Least-privilege integrations
Fern uses OAuth and read-oriented integration access where possible. Integration copy should explain why each requested permission exists before a customer connects a source.
Security
Fern handles Slack messages, emails, meetings, calendar events, and client context. Our security posture is built around least privilege, tenant isolation, audited access, and a clear separation between raw processing data and durable client intelligence.
Fern uses OAuth and read-oriented integration access where possible. Integration copy should explain why each requested permission exists before a customer connects a source.
Customer data is scoped by organization IDs throughout the application. We are hardening direct database policies and API routes so every sensitive query is explicitly organization-scoped.
Traffic uses TLS in transit, Supabase stores data encrypted at rest, and integration credentials are stored through WorkOS Vault rather than as plaintext application records.

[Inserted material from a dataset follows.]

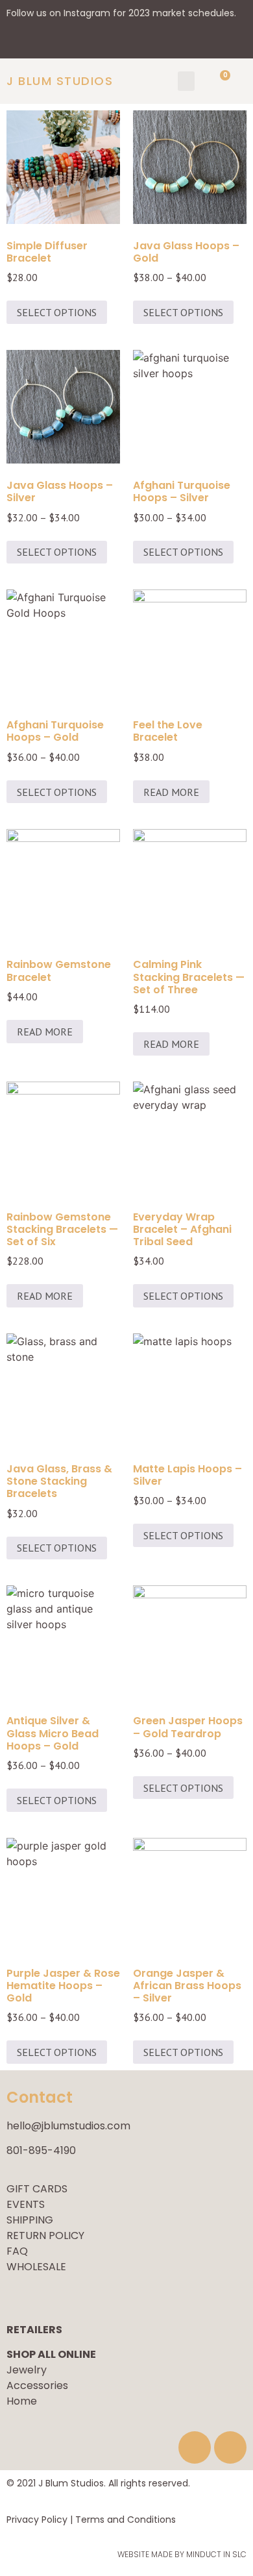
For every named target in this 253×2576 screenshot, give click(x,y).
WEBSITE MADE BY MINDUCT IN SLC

Fern uses enterprise AI APIs for classification and summarization. We are verifying gateway-level data retention terms and adding provider-specific no-training/zero-retention controls wherever supported.
The architecture direction is an encrypted, short-lived processing buffer plus a processing ledger. Persistent product value should live in structured intelligence, not raw unrelated conversations.
Admins can disconnect integrations and request deletion today. Self-serve deletion, export, retention controls, support access grants, and audit logs are part of the active trust roadmap.